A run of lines
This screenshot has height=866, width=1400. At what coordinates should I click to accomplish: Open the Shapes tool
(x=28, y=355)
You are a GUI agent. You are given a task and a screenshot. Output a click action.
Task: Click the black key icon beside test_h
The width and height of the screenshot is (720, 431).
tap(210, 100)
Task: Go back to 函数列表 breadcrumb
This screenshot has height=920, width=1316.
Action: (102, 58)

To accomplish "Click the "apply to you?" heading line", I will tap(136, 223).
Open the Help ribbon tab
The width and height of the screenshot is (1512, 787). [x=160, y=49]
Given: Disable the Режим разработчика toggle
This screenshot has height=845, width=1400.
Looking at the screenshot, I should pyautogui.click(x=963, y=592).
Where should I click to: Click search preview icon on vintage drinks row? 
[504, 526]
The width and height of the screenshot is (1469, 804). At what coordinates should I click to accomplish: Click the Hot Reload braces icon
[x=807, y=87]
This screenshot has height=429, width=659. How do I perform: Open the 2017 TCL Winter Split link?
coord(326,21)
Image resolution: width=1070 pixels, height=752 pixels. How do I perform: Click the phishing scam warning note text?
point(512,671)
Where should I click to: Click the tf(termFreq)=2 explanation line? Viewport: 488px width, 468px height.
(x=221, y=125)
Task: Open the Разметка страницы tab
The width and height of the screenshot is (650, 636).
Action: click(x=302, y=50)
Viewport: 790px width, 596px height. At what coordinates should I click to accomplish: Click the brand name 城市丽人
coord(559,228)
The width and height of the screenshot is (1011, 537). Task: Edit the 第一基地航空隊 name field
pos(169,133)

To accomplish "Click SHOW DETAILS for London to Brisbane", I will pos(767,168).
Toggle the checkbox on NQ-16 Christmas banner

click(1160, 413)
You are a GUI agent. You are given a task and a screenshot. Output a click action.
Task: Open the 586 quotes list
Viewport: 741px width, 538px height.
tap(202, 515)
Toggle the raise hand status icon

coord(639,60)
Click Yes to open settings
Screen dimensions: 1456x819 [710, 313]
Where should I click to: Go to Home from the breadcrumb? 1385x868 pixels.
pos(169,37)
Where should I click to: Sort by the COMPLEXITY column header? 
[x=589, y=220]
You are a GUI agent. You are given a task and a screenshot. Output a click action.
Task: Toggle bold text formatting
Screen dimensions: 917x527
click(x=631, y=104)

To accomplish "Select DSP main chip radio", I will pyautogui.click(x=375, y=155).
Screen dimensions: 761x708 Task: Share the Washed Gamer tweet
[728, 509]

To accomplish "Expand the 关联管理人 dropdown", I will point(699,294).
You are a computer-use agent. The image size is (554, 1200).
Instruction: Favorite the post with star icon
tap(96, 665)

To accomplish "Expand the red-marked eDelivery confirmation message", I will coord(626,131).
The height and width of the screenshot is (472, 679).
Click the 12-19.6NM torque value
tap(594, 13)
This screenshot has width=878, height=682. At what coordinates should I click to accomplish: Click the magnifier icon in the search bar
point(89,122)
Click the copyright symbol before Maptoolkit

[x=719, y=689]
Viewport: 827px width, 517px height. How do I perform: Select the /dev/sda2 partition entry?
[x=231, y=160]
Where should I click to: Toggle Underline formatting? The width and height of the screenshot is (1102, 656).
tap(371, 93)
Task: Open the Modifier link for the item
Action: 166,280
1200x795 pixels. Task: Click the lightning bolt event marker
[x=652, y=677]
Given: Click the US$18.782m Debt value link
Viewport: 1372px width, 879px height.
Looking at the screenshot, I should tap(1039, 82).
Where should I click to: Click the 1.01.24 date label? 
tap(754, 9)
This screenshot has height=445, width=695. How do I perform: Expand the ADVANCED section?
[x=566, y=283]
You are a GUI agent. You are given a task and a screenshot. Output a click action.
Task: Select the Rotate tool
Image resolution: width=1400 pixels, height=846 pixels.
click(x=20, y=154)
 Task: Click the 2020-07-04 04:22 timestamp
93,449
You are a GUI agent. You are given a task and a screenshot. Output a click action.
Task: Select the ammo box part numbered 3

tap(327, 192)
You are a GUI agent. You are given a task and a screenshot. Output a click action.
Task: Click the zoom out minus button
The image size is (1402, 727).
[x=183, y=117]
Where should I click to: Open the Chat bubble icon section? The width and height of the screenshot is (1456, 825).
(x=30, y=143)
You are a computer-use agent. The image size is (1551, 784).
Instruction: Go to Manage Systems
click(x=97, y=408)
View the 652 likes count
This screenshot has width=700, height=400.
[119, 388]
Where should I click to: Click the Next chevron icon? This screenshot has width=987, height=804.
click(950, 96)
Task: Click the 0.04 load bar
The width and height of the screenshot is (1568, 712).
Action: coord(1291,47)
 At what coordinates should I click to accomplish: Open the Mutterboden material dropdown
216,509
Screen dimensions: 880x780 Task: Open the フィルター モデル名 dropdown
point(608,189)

TASK REQUIREMENTS —
Convert the lines above into a JSON list of strings, one string per line, leaving out any blank lines.

SOLUTION TO THIS EXERCISE —
[
  "This screenshot has height=866, width=1400. At what coordinates should I click to accomplish: Open the Shapes tool",
  "(x=28, y=355)",
  "You are a GUI agent. You are given a task and a screenshot. Output a click action.",
  "Task: Click the black key icon beside test_h",
  "The width and height of the screenshot is (720, 431).",
  "tap(210, 100)",
  "Task: Go back to 函数列表 breadcrumb",
  "This screenshot has height=920, width=1316.",
  "Action: (102, 58)",
  "To accomplish \"Click the \"apply to you?\" heading line\", I will tap(136, 223).",
  "Open the Help ribbon tab",
  "The width and height of the screenshot is (1512, 787). [x=160, y=49]",
  "Given: Disable the Режим разработчика toggle",
  "This screenshot has height=845, width=1400.",
  "Looking at the screenshot, I should pyautogui.click(x=963, y=592).",
  "Where should I click to: Click search preview icon on vintage drinks row? ",
  "[504, 526]",
  "The width and height of the screenshot is (1469, 804). At what coordinates should I click to accomplish: Click the Hot Reload braces icon",
  "[x=807, y=87]",
  "This screenshot has height=429, width=659. How do I perform: Open the 2017 TCL Winter Split link?",
  "coord(326,21)",
  "Image resolution: width=1070 pixels, height=752 pixels. How do I perform: Click the phishing scam warning note text?",
  "point(512,671)",
  "Where should I click to: Click the tf(termFreq)=2 explanation line? Viewport: 488px width, 468px height.",
  "(x=221, y=125)",
  "Task: Open the Разметка страницы tab",
  "The width and height of the screenshot is (650, 636).",
  "Action: click(x=302, y=50)",
  "Viewport: 790px width, 596px height. At what coordinates should I click to accomplish: Click the brand name 城市丽人",
  "coord(559,228)",
  "The width and height of the screenshot is (1011, 537). Task: Edit the 第一基地航空隊 name field",
  "pos(169,133)",
  "To accomplish \"Click SHOW DETAILS for London to Brisbane\", I will pos(767,168).",
  "Toggle the checkbox on NQ-16 Christmas banner",
  "click(1160, 413)",
  "You are a GUI agent. You are given a task and a screenshot. Output a click action.",
  "Task: Open the 586 quotes list",
  "Viewport: 741px width, 538px height.",
  "tap(202, 515)",
  "Toggle the raise hand status icon",
  "coord(639,60)",
  "Click Yes to open settings",
  "Screen dimensions: 1456x819 [710, 313]",
  "Where should I click to: Go to Home from the breadcrumb? 1385x868 pixels.",
  "pos(169,37)",
  "Where should I click to: Sort by the COMPLEXITY column header? ",
  "[x=589, y=220]",
  "You are a GUI agent. You are given a task and a screenshot. Output a click action.",
  "Task: Toggle bold text formatting",
  "Screen dimensions: 917x527",
  "click(x=631, y=104)",
  "To accomplish \"Select DSP main chip radio\", I will pyautogui.click(x=375, y=155).",
  "Screen dimensions: 761x708 Task: Share the Washed Gamer tweet",
  "[728, 509]",
  "To accomplish \"Expand the 关联管理人 dropdown\", I will point(699,294).",
  "You are a computer-use agent. The image size is (554, 1200).",
  "Instruction: Favorite the post with star icon",
  "tap(96, 665)",
  "To accomplish \"Expand the red-marked eDelivery confirmation message\", I will coord(626,131).",
  "The height and width of the screenshot is (472, 679).",
  "Click the 12-19.6NM torque value",
  "tap(594, 13)",
  "This screenshot has width=878, height=682. At what coordinates should I click to accomplish: Click the magnifier icon in the search bar",
  "point(89,122)",
  "Click the copyright symbol before Maptoolkit",
  "[x=719, y=689]",
  "Viewport: 827px width, 517px height. How do I perform: Select the /dev/sda2 partition entry?",
  "[x=231, y=160]",
  "Where should I click to: Toggle Underline formatting? The width and height of the screenshot is (1102, 656).",
  "tap(371, 93)",
  "Task: Open the Modifier link for the item",
  "Action: 166,280",
  "1200x795 pixels. Task: Click the lightning bolt event marker",
  "[x=652, y=677]",
  "Given: Click the US$18.782m Debt value link",
  "Viewport: 1372px width, 879px height.",
  "Looking at the screenshot, I should tap(1039, 82).",
  "Where should I click to: Click the 1.01.24 date label? ",
  "tap(754, 9)",
  "This screenshot has height=445, width=695. How do I perform: Expand the ADVANCED section?",
  "[x=566, y=283]",
  "You are a GUI agent. You are given a task and a screenshot. Output a click action.",
  "Task: Select the Rotate tool",
  "Image resolution: width=1400 pixels, height=846 pixels.",
  "click(x=20, y=154)",
  " Task: Click the 2020-07-04 04:22 timestamp",
  "93,449",
  "You are a GUI agent. You are given a task and a screenshot. Output a click action.",
  "Task: Select the ammo box part numbered 3",
  "tap(327, 192)",
  "You are a GUI agent. You are given a task and a screenshot. Output a click action.",
  "Task: Click the zoom out minus button",
  "The image size is (1402, 727).",
  "[x=183, y=117]",
  "Where should I click to: Open the Chat bubble icon section? The width and height of the screenshot is (1456, 825).",
  "(x=30, y=143)",
  "You are a computer-use agent. The image size is (1551, 784).",
  "Instruction: Go to Manage Systems",
  "click(x=97, y=408)",
  "View the 652 likes count",
  "This screenshot has width=700, height=400.",
  "[119, 388]",
  "Where should I click to: Click the Next chevron icon? This screenshot has width=987, height=804.",
  "click(950, 96)",
  "Task: Click the 0.04 load bar",
  "The width and height of the screenshot is (1568, 712).",
  "Action: coord(1291,47)",
  " At what coordinates should I click to accomplish: Open the Mutterboden material dropdown",
  "216,509",
  "Screen dimensions: 880x780 Task: Open the フィルター モデル名 dropdown",
  "point(608,189)"
]